NOTE: ViewPreloadSize only affects a user session when it is set to a positive integer value lower than the View Cache Size value. If the parameter is not set, then the default behavior is to preload the number of view layouts corresponding to the View Cache Size value, minus one. (One of the frames specified using View Cache Size is reserved for the application startup view, where applicable.)
If ViewPreloadSize is set to 0, then no view layouts are preloaded into memory. In scenarios where users frequently log into the Siebel application, such as to access a single view, then log out again, login performance might be more important than precaching multiple views. In this case, you can choose to set this parameter to 0.
NOTE: In general, setting EnableViewCache to TRUE is recommended. If some users do not need view layout caching, then they can set View Cache Size to 1, as described in Setting the View Cache Size.
If you are running an application and want to determine how the current view was retrieved, then go to the view, press SHIFT, and choose Help, then About View.
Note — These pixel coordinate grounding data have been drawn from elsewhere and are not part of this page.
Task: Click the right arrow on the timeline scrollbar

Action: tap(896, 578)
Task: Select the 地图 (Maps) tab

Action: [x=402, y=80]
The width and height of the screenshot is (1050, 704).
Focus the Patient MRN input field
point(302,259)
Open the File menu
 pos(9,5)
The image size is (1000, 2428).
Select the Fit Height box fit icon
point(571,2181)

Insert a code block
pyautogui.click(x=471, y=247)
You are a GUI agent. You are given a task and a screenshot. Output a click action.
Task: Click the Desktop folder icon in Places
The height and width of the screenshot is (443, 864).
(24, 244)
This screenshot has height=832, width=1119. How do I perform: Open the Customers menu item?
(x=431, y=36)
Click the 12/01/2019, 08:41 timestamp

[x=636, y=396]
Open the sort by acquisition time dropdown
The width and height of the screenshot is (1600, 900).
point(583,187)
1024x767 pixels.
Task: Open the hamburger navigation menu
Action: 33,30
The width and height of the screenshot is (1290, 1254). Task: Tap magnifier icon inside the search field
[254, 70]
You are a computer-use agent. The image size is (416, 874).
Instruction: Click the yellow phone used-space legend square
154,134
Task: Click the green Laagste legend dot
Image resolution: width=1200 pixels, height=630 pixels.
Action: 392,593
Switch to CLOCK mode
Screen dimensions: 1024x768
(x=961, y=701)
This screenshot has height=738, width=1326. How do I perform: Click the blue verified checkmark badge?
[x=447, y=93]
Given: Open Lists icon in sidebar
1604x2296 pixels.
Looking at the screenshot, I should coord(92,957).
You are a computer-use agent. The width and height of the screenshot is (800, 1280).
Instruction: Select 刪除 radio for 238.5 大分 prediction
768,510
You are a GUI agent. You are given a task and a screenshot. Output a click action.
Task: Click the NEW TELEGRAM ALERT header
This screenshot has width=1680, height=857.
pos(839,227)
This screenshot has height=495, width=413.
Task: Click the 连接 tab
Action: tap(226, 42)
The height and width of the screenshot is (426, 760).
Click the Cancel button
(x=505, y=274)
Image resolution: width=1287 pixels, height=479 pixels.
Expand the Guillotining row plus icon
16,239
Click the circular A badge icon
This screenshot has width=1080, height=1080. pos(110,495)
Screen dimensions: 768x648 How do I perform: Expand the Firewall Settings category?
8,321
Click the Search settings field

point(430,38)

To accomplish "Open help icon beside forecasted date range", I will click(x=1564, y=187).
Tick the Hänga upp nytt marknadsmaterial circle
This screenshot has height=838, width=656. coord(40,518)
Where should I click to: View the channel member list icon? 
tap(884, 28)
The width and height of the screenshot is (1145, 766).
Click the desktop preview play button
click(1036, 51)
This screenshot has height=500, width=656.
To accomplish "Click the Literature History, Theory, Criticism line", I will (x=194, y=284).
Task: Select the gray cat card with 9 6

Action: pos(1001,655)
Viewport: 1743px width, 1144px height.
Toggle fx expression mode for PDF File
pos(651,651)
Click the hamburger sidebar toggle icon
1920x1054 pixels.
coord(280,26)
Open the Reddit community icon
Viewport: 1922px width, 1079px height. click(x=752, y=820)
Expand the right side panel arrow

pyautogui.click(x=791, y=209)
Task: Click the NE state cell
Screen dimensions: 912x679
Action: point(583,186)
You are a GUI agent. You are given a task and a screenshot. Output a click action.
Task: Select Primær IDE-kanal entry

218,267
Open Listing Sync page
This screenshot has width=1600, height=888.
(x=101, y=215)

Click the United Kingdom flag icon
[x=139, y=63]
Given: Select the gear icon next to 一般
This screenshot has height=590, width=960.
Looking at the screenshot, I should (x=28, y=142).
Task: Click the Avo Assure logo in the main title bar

The Cache Mode identified for the current view indicates how the application retrieved the view layout. Possible values include:
Not all Siebel views are available for layout caching. Views that contain applets that have dynamic layouts or controls that are data-dependent cannot be cached. Only applets that support high interactivity are available for view layout caching.
Layout caching is a feature of the C++ class that implements an applet. The ability to be cached is determined by a property of each applet's class object definition. Using Siebel Tools, check the value of the High Interactivity Enabled property of a class object definition to determine whether applets for this class support layout caching. For a view to be available for caching, the class objects for all of the applets in the view must have High Interactivity Enabled values of 2 or 4 (available for caching).